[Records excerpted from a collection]
▽
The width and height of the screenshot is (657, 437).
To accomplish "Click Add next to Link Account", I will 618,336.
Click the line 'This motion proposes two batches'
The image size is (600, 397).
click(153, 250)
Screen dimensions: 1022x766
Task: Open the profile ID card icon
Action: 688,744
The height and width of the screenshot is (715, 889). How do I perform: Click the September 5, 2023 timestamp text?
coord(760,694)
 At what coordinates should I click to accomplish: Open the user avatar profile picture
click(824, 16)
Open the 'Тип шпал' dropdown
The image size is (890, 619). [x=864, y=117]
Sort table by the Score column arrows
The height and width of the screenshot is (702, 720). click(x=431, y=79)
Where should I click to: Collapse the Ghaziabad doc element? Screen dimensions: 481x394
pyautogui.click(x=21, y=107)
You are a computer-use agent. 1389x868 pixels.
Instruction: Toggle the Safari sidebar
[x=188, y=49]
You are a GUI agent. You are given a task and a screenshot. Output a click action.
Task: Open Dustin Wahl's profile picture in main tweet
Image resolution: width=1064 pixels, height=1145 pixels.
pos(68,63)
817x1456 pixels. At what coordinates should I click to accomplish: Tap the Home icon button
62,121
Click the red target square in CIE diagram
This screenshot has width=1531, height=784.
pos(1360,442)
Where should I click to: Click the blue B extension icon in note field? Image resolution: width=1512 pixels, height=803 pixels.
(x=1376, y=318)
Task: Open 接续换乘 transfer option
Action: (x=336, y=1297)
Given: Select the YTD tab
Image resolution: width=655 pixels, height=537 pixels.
△
Your goal: Each record above must be given again exactly.

Written reply:
The width and height of the screenshot is (657, 437).
To accomplish "Click Add next to Link Account", I will 618,336.
Click the line 'This motion proposes two batches'
The image size is (600, 397).
click(153, 250)
Screen dimensions: 1022x766
Task: Open the profile ID card icon
Action: 688,744
The height and width of the screenshot is (715, 889). How do I perform: Click the September 5, 2023 timestamp text?
coord(760,694)
 At what coordinates should I click to accomplish: Open the user avatar profile picture
click(824, 16)
Open the 'Тип шпал' dropdown
The image size is (890, 619). [x=864, y=117]
Sort table by the Score column arrows
The height and width of the screenshot is (702, 720). click(x=431, y=79)
Where should I click to: Collapse the Ghaziabad doc element? Screen dimensions: 481x394
pyautogui.click(x=21, y=107)
You are a computer-use agent. 1389x868 pixels.
Instruction: Toggle the Safari sidebar
[x=188, y=49]
You are a GUI agent. You are given a task and a screenshot. Output a click action.
Task: Open Dustin Wahl's profile picture in main tweet
Image resolution: width=1064 pixels, height=1145 pixels.
pos(68,63)
817x1456 pixels. At what coordinates should I click to accomplish: Tap the Home icon button
62,121
Click the red target square in CIE diagram
This screenshot has width=1531, height=784.
pos(1360,442)
Where should I click to: Click the blue B extension icon in note field? Image resolution: width=1512 pixels, height=803 pixels.
(x=1376, y=318)
Task: Open 接续换乘 transfer option
Action: (x=336, y=1297)
Given: Select the YTD tab
Image resolution: width=655 pixels, height=537 pixels.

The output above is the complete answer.